Problem description: Begin at the line containing "INFO (1012, 43)" in the data below and go on through the line containing "[button] (372, 658)", repeating each line exactly; include both ends and no other line.
--- Records for the task Enclosed Below ---
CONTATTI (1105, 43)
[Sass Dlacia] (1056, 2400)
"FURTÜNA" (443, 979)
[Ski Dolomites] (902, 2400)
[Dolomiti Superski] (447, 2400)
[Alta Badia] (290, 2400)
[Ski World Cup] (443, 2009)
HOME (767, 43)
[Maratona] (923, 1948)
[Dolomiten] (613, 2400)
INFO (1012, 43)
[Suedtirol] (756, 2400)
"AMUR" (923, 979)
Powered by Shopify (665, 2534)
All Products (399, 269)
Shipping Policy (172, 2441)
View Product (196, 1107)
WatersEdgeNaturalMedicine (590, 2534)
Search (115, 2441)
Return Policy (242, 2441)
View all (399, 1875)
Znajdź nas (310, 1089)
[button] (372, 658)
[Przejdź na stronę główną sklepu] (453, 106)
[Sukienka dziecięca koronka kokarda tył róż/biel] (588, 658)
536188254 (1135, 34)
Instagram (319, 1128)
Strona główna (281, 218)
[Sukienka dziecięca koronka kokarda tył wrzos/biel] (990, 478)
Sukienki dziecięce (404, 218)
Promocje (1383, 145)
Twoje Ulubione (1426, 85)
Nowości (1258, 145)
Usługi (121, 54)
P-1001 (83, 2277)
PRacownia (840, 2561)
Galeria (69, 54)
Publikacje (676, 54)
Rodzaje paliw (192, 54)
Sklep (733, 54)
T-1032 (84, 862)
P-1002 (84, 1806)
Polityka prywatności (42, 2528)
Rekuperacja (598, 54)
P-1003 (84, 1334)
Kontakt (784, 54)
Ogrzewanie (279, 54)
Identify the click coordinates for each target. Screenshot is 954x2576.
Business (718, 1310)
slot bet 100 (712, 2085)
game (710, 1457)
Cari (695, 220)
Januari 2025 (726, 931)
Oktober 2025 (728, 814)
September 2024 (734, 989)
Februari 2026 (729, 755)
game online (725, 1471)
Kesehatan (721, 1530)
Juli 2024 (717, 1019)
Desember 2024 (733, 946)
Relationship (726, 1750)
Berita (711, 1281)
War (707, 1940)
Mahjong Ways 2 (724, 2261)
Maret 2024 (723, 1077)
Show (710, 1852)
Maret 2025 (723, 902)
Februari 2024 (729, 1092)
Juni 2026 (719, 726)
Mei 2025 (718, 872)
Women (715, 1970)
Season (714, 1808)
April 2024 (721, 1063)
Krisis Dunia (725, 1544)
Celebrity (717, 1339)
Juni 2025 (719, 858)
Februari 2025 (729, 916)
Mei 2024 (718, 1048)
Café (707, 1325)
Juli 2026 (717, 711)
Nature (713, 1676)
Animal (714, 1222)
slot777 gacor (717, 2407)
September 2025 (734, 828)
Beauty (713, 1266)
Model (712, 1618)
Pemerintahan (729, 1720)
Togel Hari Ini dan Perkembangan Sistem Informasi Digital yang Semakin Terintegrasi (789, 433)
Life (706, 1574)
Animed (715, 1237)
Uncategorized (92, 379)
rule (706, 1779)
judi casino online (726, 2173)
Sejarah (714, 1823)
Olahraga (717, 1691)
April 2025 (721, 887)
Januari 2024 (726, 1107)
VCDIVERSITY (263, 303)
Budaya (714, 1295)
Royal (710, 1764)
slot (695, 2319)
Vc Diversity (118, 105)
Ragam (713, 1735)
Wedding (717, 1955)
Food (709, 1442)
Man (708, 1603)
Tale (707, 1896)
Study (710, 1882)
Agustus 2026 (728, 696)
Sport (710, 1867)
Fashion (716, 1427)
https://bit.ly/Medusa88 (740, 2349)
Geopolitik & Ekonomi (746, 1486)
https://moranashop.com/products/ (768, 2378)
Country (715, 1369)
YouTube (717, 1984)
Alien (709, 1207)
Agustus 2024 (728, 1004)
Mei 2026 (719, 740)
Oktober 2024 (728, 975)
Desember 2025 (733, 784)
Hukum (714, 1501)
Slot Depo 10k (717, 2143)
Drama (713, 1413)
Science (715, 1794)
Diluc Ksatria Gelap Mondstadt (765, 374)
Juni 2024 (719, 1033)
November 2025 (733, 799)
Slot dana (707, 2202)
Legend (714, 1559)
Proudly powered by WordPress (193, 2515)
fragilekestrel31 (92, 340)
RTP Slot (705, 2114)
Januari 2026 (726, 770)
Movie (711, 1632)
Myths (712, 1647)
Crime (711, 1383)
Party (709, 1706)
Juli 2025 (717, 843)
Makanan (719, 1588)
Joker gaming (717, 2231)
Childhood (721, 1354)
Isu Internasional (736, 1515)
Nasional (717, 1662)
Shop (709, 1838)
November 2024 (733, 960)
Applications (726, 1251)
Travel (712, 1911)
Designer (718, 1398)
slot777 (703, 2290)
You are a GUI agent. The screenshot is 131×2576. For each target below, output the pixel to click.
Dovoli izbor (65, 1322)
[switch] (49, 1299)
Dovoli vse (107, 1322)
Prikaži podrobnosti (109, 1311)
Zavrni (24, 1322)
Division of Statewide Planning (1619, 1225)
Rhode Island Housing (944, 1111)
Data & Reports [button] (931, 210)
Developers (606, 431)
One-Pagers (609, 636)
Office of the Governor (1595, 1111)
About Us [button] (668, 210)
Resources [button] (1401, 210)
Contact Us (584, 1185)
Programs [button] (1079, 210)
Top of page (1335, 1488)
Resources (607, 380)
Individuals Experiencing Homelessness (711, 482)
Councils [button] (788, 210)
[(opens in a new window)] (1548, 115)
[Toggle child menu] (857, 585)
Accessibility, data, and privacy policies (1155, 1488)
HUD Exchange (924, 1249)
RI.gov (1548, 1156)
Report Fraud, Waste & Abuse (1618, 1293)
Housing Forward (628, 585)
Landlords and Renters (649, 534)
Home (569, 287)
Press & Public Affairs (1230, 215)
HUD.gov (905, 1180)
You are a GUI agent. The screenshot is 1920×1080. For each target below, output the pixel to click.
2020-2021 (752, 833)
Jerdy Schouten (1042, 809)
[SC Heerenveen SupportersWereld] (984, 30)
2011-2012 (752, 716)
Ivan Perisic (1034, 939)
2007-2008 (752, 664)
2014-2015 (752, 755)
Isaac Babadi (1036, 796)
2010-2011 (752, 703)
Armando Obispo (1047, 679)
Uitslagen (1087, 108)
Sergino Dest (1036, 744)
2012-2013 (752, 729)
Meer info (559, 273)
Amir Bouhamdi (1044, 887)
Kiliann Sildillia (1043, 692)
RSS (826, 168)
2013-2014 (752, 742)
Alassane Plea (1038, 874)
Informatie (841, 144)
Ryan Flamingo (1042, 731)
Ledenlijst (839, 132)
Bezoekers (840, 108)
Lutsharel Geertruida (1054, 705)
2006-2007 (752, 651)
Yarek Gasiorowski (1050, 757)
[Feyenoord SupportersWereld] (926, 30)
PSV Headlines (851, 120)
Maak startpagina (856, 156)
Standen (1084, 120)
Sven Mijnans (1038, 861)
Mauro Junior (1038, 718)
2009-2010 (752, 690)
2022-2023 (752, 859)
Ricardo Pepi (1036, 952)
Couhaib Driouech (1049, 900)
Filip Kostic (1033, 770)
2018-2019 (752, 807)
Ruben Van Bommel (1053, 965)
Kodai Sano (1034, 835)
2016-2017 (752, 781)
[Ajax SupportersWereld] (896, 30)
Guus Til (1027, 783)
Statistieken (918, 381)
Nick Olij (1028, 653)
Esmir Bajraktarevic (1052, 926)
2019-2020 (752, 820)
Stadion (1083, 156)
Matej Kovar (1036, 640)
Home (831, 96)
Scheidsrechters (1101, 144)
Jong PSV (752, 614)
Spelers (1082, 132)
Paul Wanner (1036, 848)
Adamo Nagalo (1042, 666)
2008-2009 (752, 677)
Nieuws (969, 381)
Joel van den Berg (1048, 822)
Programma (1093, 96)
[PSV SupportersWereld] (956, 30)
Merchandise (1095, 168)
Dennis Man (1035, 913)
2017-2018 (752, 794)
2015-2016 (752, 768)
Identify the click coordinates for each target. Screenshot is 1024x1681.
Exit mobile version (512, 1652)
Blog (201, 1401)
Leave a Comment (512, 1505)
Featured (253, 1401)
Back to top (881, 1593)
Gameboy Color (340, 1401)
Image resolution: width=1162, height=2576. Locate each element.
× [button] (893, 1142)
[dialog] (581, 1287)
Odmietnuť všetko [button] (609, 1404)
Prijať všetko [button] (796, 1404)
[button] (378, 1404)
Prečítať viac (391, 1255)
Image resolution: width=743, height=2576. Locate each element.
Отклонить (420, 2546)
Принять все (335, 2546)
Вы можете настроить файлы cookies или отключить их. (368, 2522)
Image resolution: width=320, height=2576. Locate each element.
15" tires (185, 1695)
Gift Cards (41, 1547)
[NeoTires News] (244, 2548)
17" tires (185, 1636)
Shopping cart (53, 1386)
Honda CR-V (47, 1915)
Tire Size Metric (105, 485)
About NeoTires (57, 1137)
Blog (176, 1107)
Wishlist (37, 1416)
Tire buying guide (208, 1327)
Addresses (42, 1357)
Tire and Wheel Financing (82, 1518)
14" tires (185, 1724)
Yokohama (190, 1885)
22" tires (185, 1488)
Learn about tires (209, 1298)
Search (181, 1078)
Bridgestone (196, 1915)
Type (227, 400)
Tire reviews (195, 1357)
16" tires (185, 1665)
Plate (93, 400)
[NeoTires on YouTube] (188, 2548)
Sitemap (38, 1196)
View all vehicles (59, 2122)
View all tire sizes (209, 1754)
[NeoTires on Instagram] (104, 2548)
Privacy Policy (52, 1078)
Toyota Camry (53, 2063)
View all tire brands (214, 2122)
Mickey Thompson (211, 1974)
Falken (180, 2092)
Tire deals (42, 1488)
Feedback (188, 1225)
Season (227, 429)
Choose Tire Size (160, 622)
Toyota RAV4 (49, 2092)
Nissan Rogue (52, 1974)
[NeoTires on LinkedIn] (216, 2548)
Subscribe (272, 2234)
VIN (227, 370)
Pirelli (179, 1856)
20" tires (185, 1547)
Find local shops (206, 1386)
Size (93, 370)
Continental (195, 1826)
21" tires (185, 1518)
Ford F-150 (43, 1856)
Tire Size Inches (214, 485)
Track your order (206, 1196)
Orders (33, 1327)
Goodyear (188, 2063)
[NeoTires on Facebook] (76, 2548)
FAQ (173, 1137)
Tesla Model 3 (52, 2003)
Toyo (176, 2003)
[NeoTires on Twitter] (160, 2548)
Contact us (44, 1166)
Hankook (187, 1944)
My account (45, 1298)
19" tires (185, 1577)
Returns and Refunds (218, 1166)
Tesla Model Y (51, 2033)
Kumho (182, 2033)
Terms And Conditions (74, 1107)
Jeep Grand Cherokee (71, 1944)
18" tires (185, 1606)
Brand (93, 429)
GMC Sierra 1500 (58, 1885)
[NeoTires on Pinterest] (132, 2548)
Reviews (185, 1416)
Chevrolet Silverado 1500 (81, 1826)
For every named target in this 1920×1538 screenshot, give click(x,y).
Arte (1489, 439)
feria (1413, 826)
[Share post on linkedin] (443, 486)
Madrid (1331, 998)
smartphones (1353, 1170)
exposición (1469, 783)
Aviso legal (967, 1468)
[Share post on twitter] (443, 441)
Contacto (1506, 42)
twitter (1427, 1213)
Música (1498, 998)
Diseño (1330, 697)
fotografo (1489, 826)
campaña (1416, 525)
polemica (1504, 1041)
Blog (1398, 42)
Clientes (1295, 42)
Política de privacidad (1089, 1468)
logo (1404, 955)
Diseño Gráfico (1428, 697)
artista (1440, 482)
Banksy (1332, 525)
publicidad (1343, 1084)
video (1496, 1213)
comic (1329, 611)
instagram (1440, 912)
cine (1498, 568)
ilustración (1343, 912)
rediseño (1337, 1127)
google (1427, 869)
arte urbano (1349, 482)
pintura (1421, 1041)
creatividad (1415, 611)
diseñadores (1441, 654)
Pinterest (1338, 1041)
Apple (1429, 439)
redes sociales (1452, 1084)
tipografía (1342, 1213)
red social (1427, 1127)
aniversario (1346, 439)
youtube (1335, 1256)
--- End of Enclosed Records for the task ---
Answer to the exercise:
INFO (1012, 43)
[Suedtirol] (756, 2400)
"AMUR" (923, 979)
Powered by Shopify (665, 2534)
All Products (399, 269)
Shipping Policy (172, 2441)
View Product (196, 1107)
WatersEdgeNaturalMedicine (590, 2534)
Search (115, 2441)
Return Policy (242, 2441)
View all (399, 1875)
Znajdź nas (310, 1089)
[button] (372, 658)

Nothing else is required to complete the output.